To achieve this, one of the biggest challenges Netflix had to solve for was the fact that its users access the product across platforms, from their laptops, to mobile phones and gaming consoles. To make data-driven decisions, Netflix has to test continuously—but degrading the user experience with playback interruptions and slow buffer speeds was unacceptable.
So the company engineered a cross-platform A/B testing solution called ABlaze.

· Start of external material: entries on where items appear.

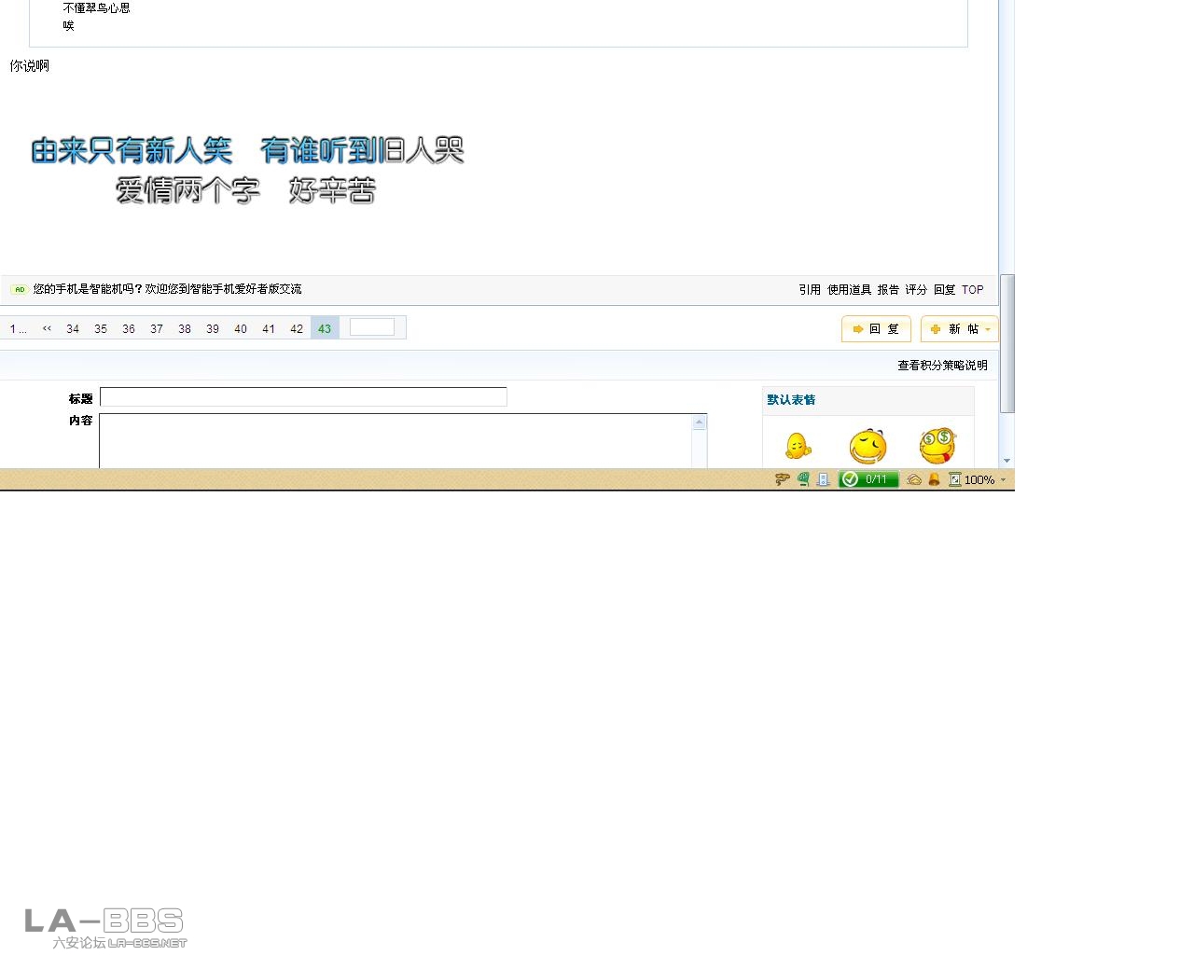Expand the 新帖 new post dropdown arrow
The width and height of the screenshot is (1194, 955).
click(x=988, y=329)
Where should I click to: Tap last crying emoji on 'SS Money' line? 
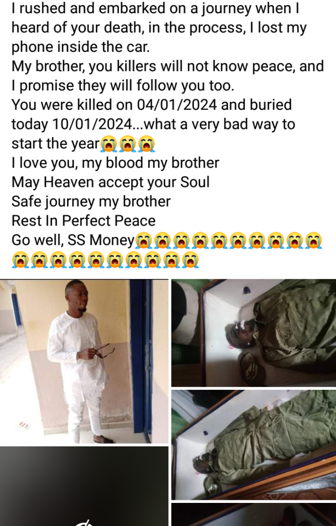point(314,240)
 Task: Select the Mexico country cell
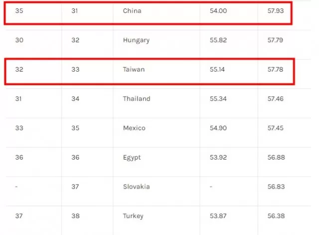click(x=134, y=128)
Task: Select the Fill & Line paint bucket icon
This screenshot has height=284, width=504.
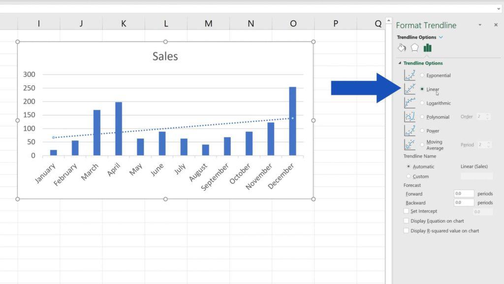Action: 402,47
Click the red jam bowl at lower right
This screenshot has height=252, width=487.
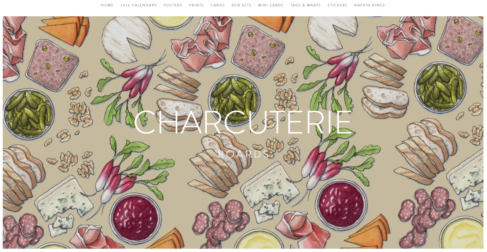(341, 204)

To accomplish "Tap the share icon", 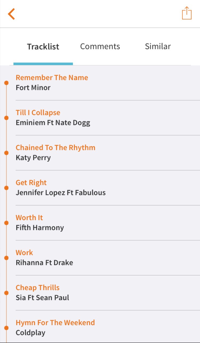I will (187, 13).
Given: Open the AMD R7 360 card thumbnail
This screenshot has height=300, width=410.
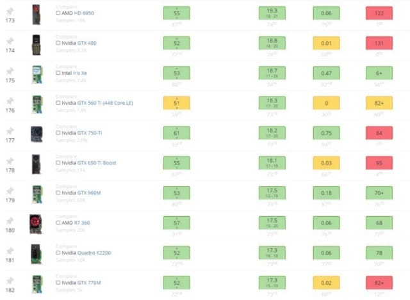Looking at the screenshot, I should coord(36,224).
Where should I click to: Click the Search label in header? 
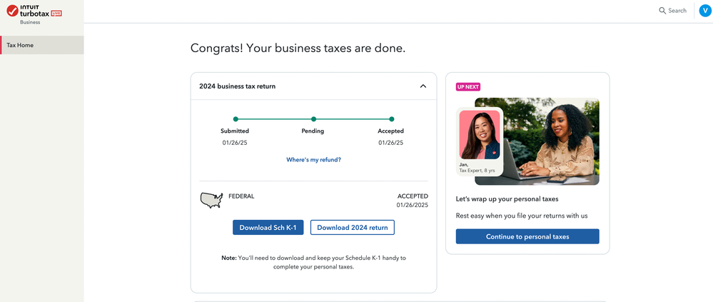677,11
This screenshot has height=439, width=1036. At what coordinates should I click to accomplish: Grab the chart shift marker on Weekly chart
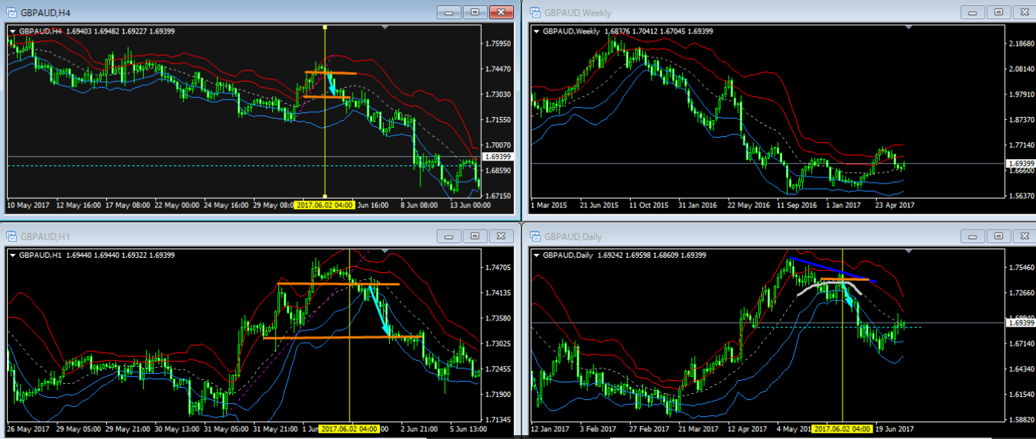907,27
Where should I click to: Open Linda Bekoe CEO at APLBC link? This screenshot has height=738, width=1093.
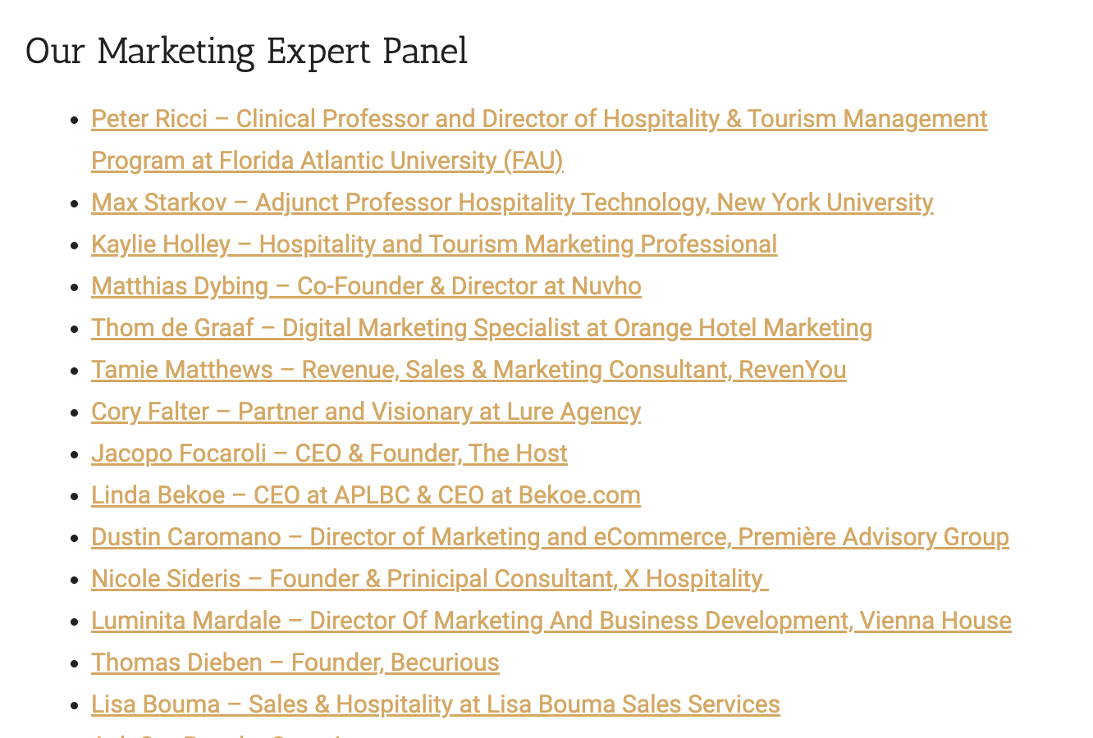click(366, 495)
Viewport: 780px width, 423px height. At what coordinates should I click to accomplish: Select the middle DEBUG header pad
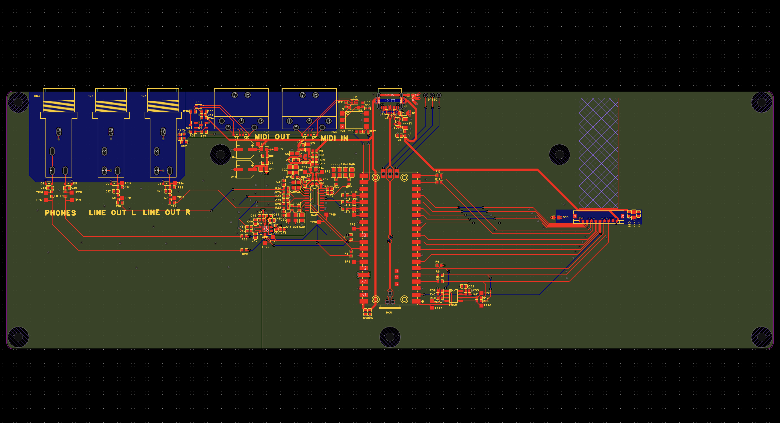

It works like this. When a test runs on say, an iPhone, the iOS app sends a request to the Netflix API for more information around the user, device, and session. That information is relayed to the A/B testing client, which then queries other services for more context. Then, the client passes this information to the A/B testing server, which retrieves all tests the user is allocated to, and then figures out if there’s room to identify additional tests.
While this sounds complex—and it is—it allows Netflix to really push the envelope in terms of the experiments it can run.
For example, the data team at Netflix found that users look at the artwork first before deciding whether to click for more details around it. So they decided to run a number of experiments:
- First, they experimented with a simple A/B test to see if they could increase engagement by changing up the artwork by measuring click through rates, play duration, and other metrics.
- Next, they wanted to see if changing the artwork would contribute to increasing total streaming hours across the product. They tested to find the best artwork for each title over a period of days, then served that artwork to other, future, watchers to see if that would result in a higher number of hours streamed.
- Finally, they experimented with finding a more efficient way of running the test by narrowing the number of users and time required to optimally find the winning variant for each test.
The result is that each piece of artwork that you see on Netflix may have been tested against five different variants. The important thing to note here is that Netflix didn’t just decide that they were going to test all the artwork —which would have been virtually impossible. They ran a series of incremental tests to confirm their hypotheses, before moving on to bigger and bigger wins.
Work Within Constraints to Experiment faster
While it’s unlikely that most products will need the same level of internal tooling and infrastructure as companies like Facebook and Netflix, there are important lessons here for how you should think about experimentation. To experiment faster, you shouldn’t start by thinking about all the possible tests you could run. Instead, start by working within your constraints and maximize for impact. Often, that has to do with optimizing the quality of data that’s coming in, how you’re testing that data, and how your team processes the results.
By reducing the time it takes to deploy a test and get live feedback, you’re able to speed up the entire experimentation cycle and learn faster.